As part of the initial research for the Keepers Extra project we have been speaking to archiving agencies about their use of the Keepers Registry and about the global digital preservation landscape more generally. Several common themes have emerged from these discussions. We were delighted to hear that the Keepers Registry is highly regarded among the Keeper agencies and potential Keepers, and viewed as an important service and a way to increase the visibility of work in the field of digital preservation. There is wide recognition that the Keepers Registry occupies a unique position in having established productive working relationships with many major archiving agencies, and that this is a positive position from which to facilitate communication and collaboration.
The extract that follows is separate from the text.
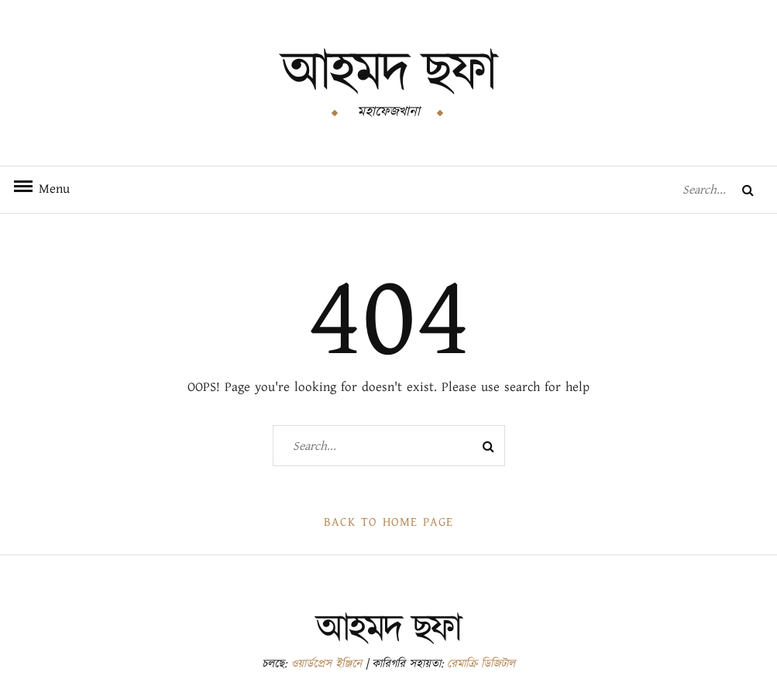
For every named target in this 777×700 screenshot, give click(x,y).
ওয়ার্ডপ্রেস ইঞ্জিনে (326, 664)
There was also broad consensus on the need for more discussion between the Keepers, particularly around the areas of standardisation of data and tackling the long tail. Many of the Keeper agencies wish to use the Keepers Registry in order to analyse gaps and overlaps in what is being preserved. For some, this would be a way of analysing their own collections with a view to working at the title level to complete runs of particular journals. For others, it would offer a way to identify material ‘at risk of loss’ and therefore a way to prioritise publishers or titles for preservation. In both cases, doing such analyses quickly and efficiently depends on being able to access easily comparable data, so a better standardisation of data would be very helpful. This would also assist the sharing of data and impact on the ways in which an API could be used to integrate the Keepers Registry information into other systems and processes.
A further common theme was the challenge of preserving the ‘long tail’ of e-journals produced by small publishers and bodies such as academic societies or university departments. The key issues here are funding, scalability (or lack thereof), and division of labour. Reaching out to small publishers takes a lot of resources, human and financial, so this work is expensive. For every publisher that an agency works with, there are negotiations around a contract and costs around setting up technology and establishing protocols. If that publisher produces 300 journals, there is an economy of scale that justifies the cost. However, if that publisher produces only one journal, it suddenly becomes a very expensive process indeed. In such a context, having multiple agencies spend those resources on the same material seems illogical, yet there is no established way for agencies to cooperate to ensure as broad a coverage as possible. So there seem to be two potential ways of approaching this challenge: on the one hand finding ways to scale up the work and, on the other, finding ways to meet or lower the costs.